Okay so full-time-newborn-time is more time consuming than I had originally planned for. So much for a 'diary entry every day'....anyway so the other night while I was trying to fall asleep- again, I was going through my old emails. I stumbled upon a long lost folder called 'diary'. I then opened several emails that I had totally forgotten about. It seems I went through a pretty manic phase and wrote a million entries that I never posted. Why? Because at the time I didn't think they were good enough. I would draft these diary entries and re-write them and never think they were good enough, so they just ended up in my folder to be dealt with later. Well it is later. 3 years later to be exact. Well 3 years and 4 months to be more exact. Well 3 years, 4 months and 6 days to be more exacter. Anyway so I will be making a few 'Chickie Legs Long Lost Diary Tales' in the next few days, or whenever I can find time between burping, eating and diaper changing. And then I have to attend to the baby ... hahaha. ha. ha
Anyway the following was originally written on February 13th, 2005. I was not yet dating Angel, for the record.
In the pursuit of trying to figure out what to write about while I celebrate my fourth AWFUL Valentine's day in a row, I realized I don't have to be incredibly profound or inspirational. Everyone knows that Valentine's Day has become in our society a 'Hallmark Holiday'. The cliche is that all men hate this holiday for they feel the pressure of buying gifts for their girlfriends or wives in hopes that they will 'win points', or whatever. All women want is to feel loved, secure and appreciated by their significant other.
All I want is chocolate.
So if anything, in the world of Chickie-Legs, Valentine's Day just means another opportunity for me to buy an exorbitant amount of discounted post-holiday candy.
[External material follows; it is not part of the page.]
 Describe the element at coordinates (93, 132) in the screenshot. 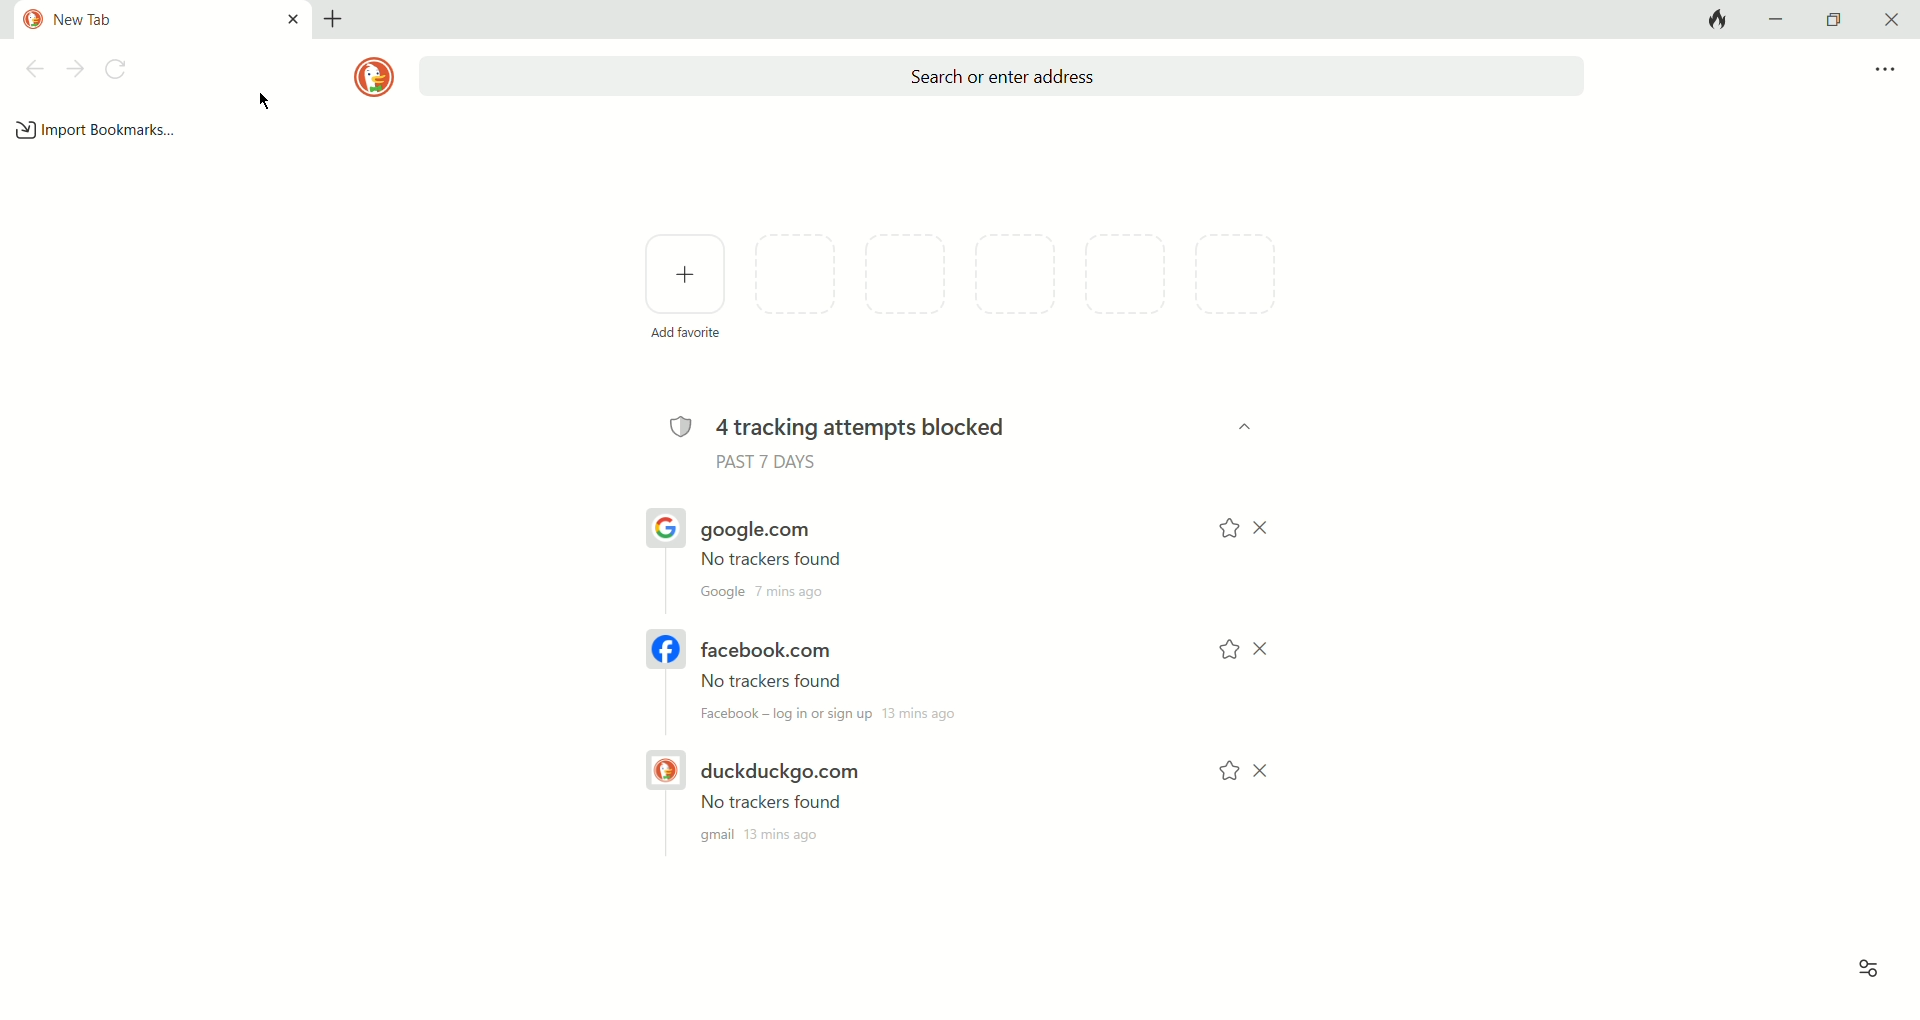

I see `add bookmark` at that location.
...In a related story, I went to CVS today to scope out the full V-day prices, so I can later appreciate the reduced prices on Tuesday. During my aisle-to-aisle perusal, I remembered that I wanted to find a new perfume. I've had the same few perfumes for years, and I figured it was about time to smell different. Much to my surprise I stumbled upon one that was apparently made for someone just like me. I looked it up online, here is what the ad
If you are the type of person that says they enjoy "long walks on the beach" with your lover but when it comes down to it would rather sit in your room playing video games, then you are not a Le' Leg de Chica woman. If you actually walk on this alleged beach with someone and you find yourself pushing them into the sand and covering them with the sand, after which you mold the sand into some sort of funny animal with maybe odd shaped boobs and a bikini, then yes, you should wear Le Leg de Chica.
A L.L.D.C. woman possesses certain qualities that men desire. What makes her tick? What does she think about? More often than not when you ask her what song is in her head she will lie and tell you it's something intelligent or hip sounding like a song from Phantom of the Opera or perhaps a Morrissey song. But she doesn't even know who Morrissey is. At first she thought it was just a nickname for Jim Morrison. However, in actuality the songs in her head are most likely either "I Want Candy" by Bow Wow Wow or "In the Navy" by the Village People.
Yes the woman who chooses to use de Chica as her scent will probably choose to sleep in on Saturdays. And by "sleep in" not only do I mean she wakes up at 3pm, but I mean she sleeps IN the previous nights' ice cream/candy celebration of one. She'll wake up and push the empty Ben and Jerry's cartons and KitKat wrappers to the side and start her day as the most awesome of all future-diabetic-people alive!
For only $134.93 you can purchase a 2 oz. chicken-legged shaped bottle of Le' Leg de Chica. It will change your life. It will change your bank account. It will make us rich.